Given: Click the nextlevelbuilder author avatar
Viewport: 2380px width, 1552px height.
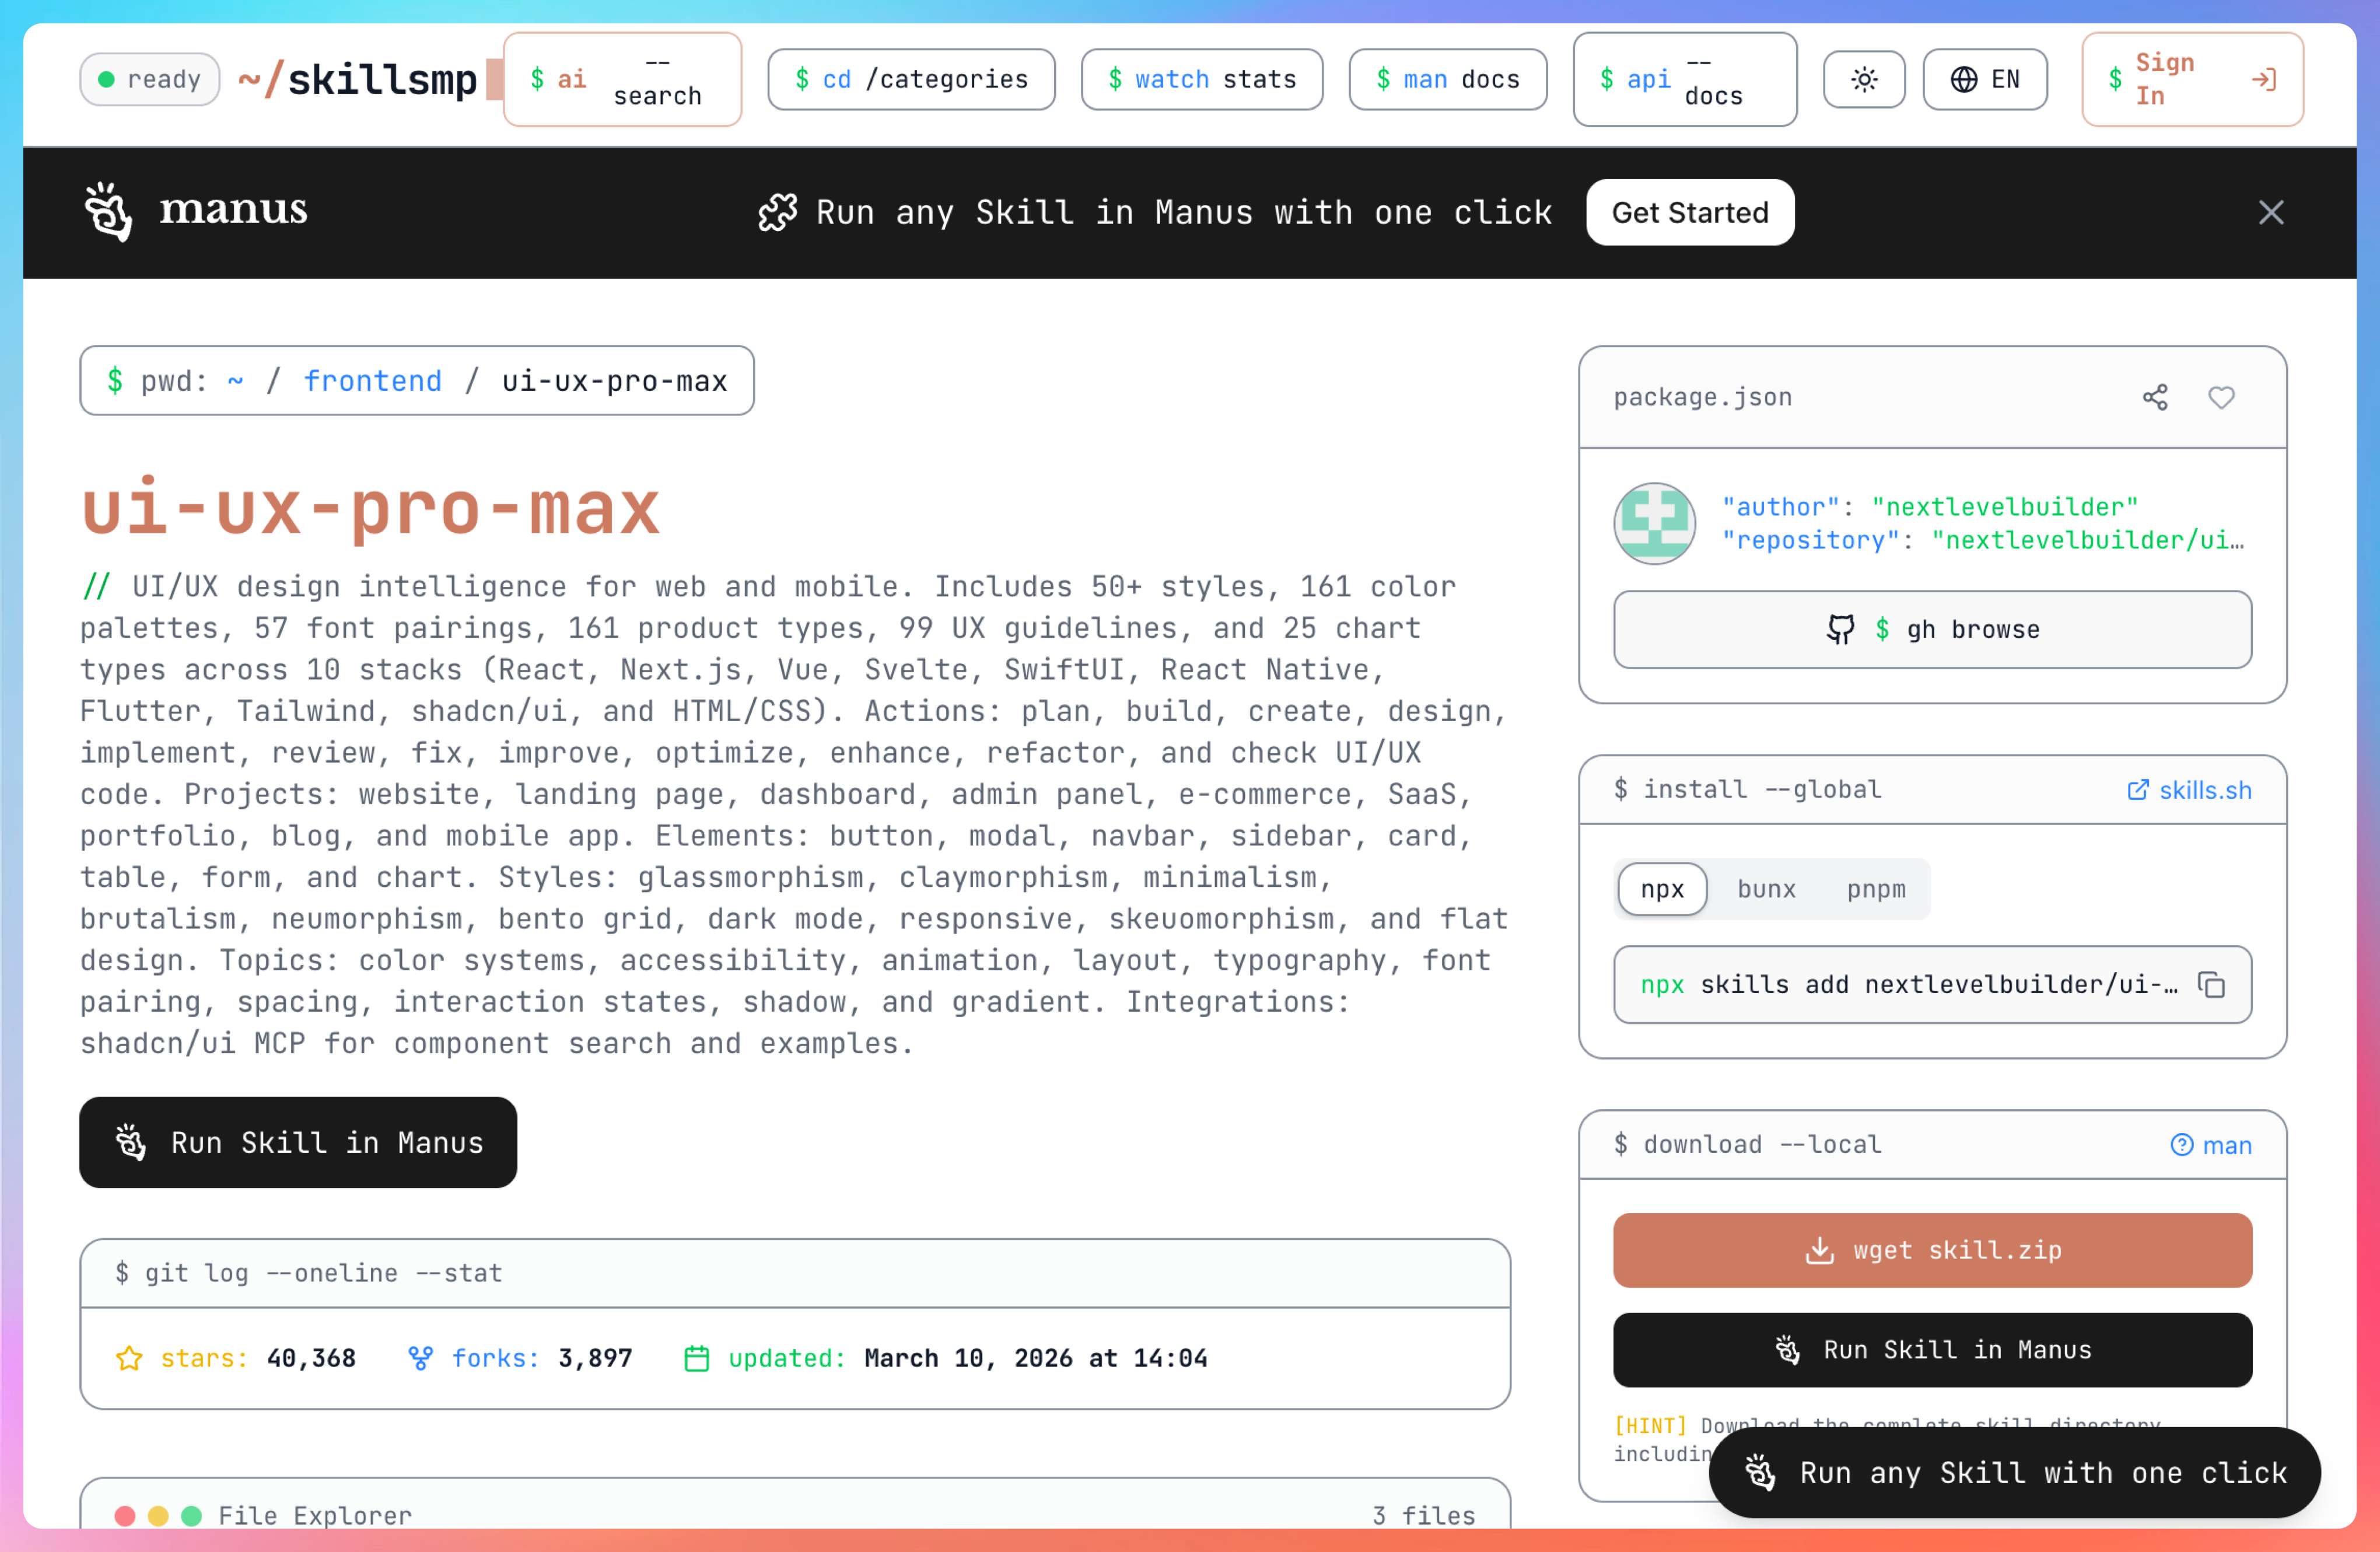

____________________

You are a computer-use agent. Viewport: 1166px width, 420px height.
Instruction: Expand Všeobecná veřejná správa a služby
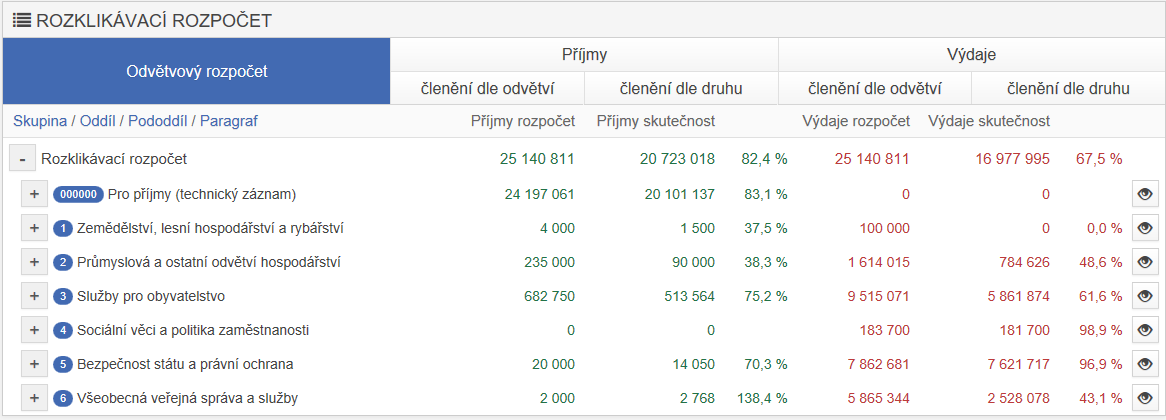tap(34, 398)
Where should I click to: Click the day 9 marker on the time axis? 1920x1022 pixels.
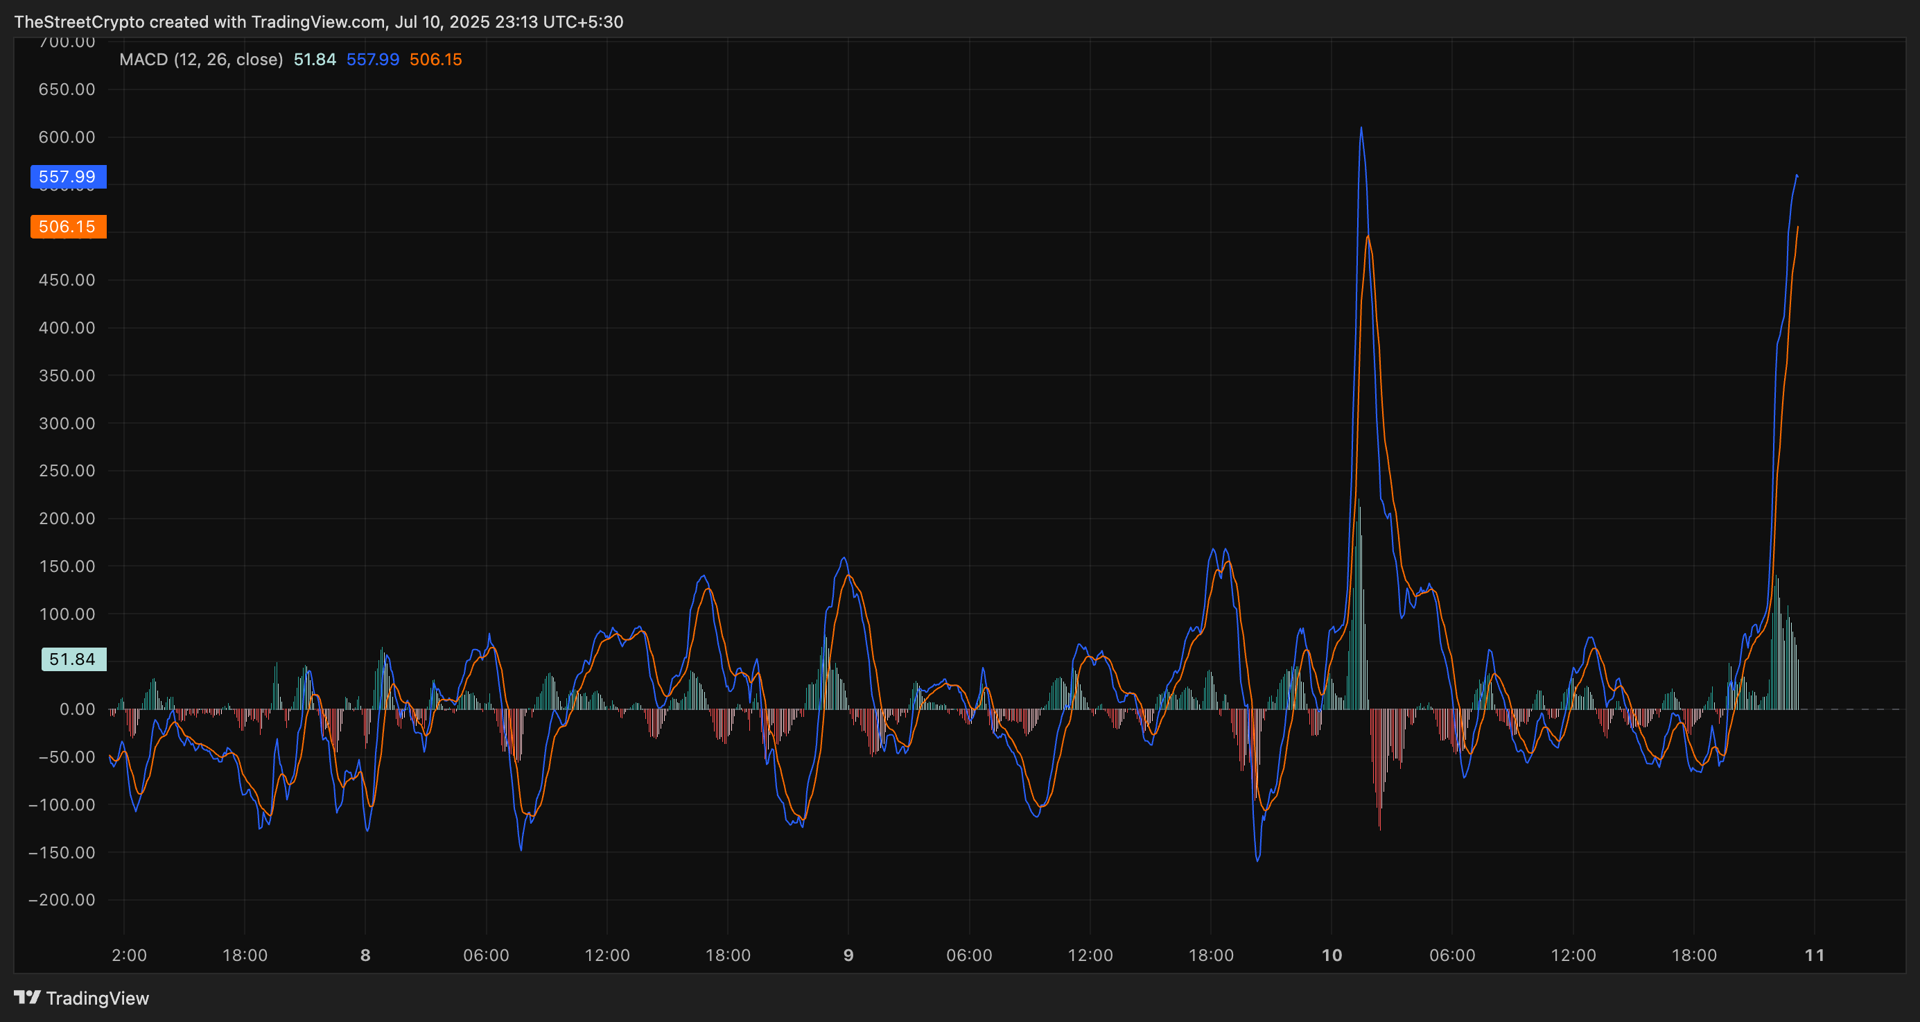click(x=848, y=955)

____________________

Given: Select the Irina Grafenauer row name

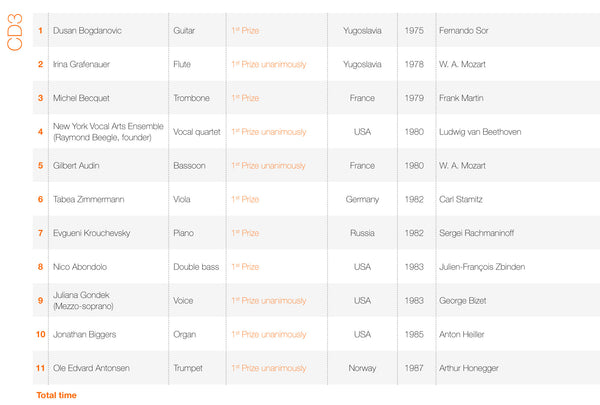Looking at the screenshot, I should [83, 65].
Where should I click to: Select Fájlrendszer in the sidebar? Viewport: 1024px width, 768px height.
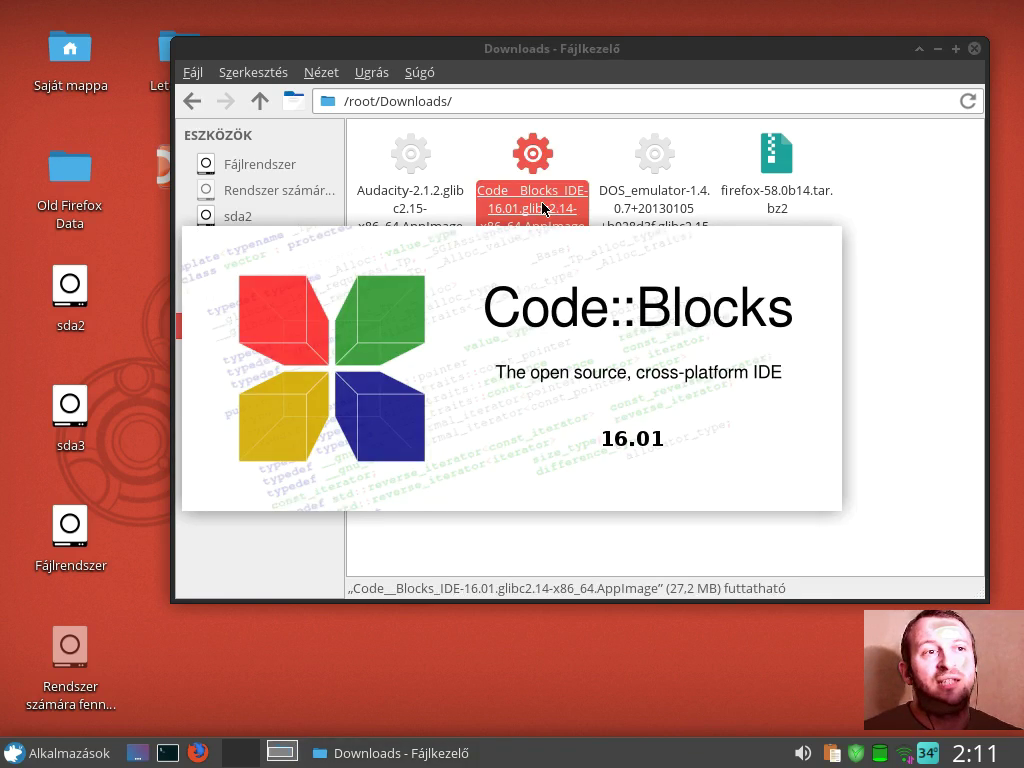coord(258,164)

____________________

◆ What the task requires:
Write out the lines from the line with "Given: Click the" to the line with "Viewport: 2380px width, 1552px height.", keeping them exactly the same.

◆ Expected output:
Given: Click the nextlevelbuilder author avatar
Viewport: 2380px width, 1552px height.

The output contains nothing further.